# High blood pressure medication suitable for IVF



## Maisyz (Dec 15, 2010)

Hi, really need some advice on this. Clinic have asked me to get GP to change my medication (from Ramipril). I have done and two weeks later he is still clueless (which slightly scares me on many levels). Please could you give me any info on suitable meds so I can send him to go look some stuff up maybe?, my bp isn't appallingly bad apparently but does spike a lot under stress (yep so guess what Dr not being able to sort out has aceieved) Thanks in advance for any guidance.


----------



## Mistletoe (Holly) (Jan 1, 2007)

The only drug that I could suggest before mid pregnancy is methyldopa which has been used for many years without apparent ill consequence.

Later on in pregnancy hypertension can be controlled with nifedipine and labetalol, but these are not generally recommended early on.
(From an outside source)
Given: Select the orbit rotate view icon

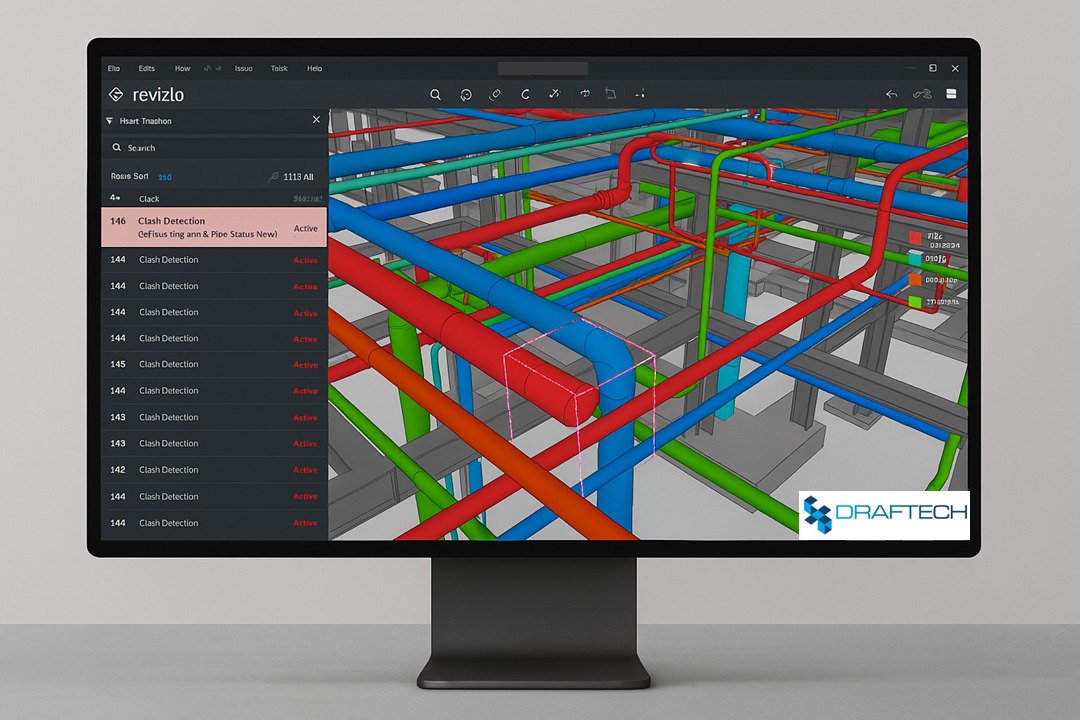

Ask your GP to see the section in the BNF on hypertension in pregnancy.

Remember that you may have a significant drop in your blood pressure in early pregnancy and feel quite dizzy.

Mine dropped from a norm of 115/75 to 85/55 at one point around 6-7 weeks in my first pregnancy - not so bad in this pregnancy, but I did have moments when the world spun around. You will need monitoring.

Ramipril is completely contra-indicated in pregnancy and can lead to birth defects.


----------



## Maisyz (Dec 15, 2010)

Thanks Hazel


----------